During World War II, Glynn, with her mother and sister were evacuated from Alice Springs to Melbourne, then were returned to Alice Springs in 1949, when she was 10 years old, and they lived at St Mary's Hostel and she attended Alice Springs High School. After leaving school, Freda worked in a photographic studio in the darkroom; she was one of the first Aboriginal girls in Alice Springs to get a job other than as a domestic or cleaner. In 1977, after gaining a community development qualification from the South Australian Institute of Technology, she got a job as a community development adviser for the Department of Aboriginal Affairs, then in 1980 Glynn joined John Macumba and Philip Batty to make The Aboriginal Half Hour, the first Aboriginal radio program in the Northern Territory, and the start of CAAMA. In 1981 Macumba resigned as the director of CAAMA and was replaced by Freda, with Philip Batty as the deputy director; they worked together from 1981-1991.
Freda is the matriarch of a film making family and two of her children, Erica Glynn and Warwick Thornton are both successful film makers.
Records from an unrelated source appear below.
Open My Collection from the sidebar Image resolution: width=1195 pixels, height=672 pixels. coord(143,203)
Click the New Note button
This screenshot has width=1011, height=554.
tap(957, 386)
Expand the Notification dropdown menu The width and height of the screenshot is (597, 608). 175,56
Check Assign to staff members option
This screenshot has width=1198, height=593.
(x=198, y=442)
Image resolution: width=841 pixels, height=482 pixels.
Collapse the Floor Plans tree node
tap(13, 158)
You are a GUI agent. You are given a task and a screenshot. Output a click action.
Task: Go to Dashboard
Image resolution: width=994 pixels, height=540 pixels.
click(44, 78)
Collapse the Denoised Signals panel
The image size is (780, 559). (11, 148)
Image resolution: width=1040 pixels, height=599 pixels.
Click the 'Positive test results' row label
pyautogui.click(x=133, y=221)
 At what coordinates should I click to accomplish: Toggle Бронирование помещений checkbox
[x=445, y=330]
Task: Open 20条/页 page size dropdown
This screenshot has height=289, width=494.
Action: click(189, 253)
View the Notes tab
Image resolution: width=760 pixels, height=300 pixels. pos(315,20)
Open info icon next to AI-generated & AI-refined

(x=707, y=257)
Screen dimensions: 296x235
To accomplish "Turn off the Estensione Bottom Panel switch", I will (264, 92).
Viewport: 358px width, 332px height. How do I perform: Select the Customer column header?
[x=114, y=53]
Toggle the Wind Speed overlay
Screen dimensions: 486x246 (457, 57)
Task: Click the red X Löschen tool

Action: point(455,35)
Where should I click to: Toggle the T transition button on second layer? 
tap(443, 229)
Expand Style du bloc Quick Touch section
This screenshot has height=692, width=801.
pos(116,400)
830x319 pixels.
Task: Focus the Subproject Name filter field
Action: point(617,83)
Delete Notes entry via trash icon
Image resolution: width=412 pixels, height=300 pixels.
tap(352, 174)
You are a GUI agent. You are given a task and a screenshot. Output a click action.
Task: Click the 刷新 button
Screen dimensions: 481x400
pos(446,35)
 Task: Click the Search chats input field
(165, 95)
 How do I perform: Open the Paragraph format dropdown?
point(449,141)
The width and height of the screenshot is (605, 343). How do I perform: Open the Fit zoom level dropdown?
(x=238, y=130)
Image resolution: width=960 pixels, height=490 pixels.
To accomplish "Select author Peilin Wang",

Her granddaughter, Tanith Glynn-Maloney, produced her mother Erica Glynn's 2019 film, She Who Must Be Loved, about her grandmother.
Freda's interview is taken from excerpts from interviews with her (and Philip Batty) by Erica Glynn, in She Who Must Be Loved - Erica's 2019 film about her mother.
‘We were going to make our mob proud of themselves……’ (interview with full transcript & links)
'It was Johnny Macumba’s idea…'
'And we were going to look after our mob…'
'And that’s when I really learned how to fight…'
'It was wonderful at the time…I was doing it…'
Freda was interviewed for the film with Philip Batty, at CAAMA in Alice Springs.
There’s so much magic in that satellite – there’s so much you could do. And it’s never been used for what it was set up for.
CAAMA started in 1980, so that we could put radio broadcasts into the local stations. From there it’s been ‘go’ ever since. [see Songlines to Satellites, pp31-13]
When we first started, there wasn’t any radio programmes especially done by Aboriginal people for Aboriginal people. Historically doing the first thing was having Aboriginal language programmes on a local commercial station for half an hour a week.
Throughout Central Australia, Northern Australia and certainly in the Western Desert areas we broadcast, usually people’s first language is an Aboriginal language, and broadcasting in languages sort of overrides the complication of English. It became obvious at a very early stage that people wanted videos, and our first attempt with videos was a magazine once a month. We used to send them out to all the communities and they used to play them to death, until the colours had gone out of them…
At least what we’ve done is we’ve got ABC to do Aboriginal programming.
At the hearing we said we were going to do 8 hours a week, but there’s certainly no way in the world that we could possibly do that, with the finances that we are able to generate from the service.
Well I think that BRACS certainly is a good idea. The way that I saw them doing it, as being gatekeepers to the media that’s coming into their communities, and allowing them to switch into the programmes they thought most beneficial to the community, as well as being able to put their own little news service on daily, or what the children were doing at school that day, or what community meetings were happening, happened that day.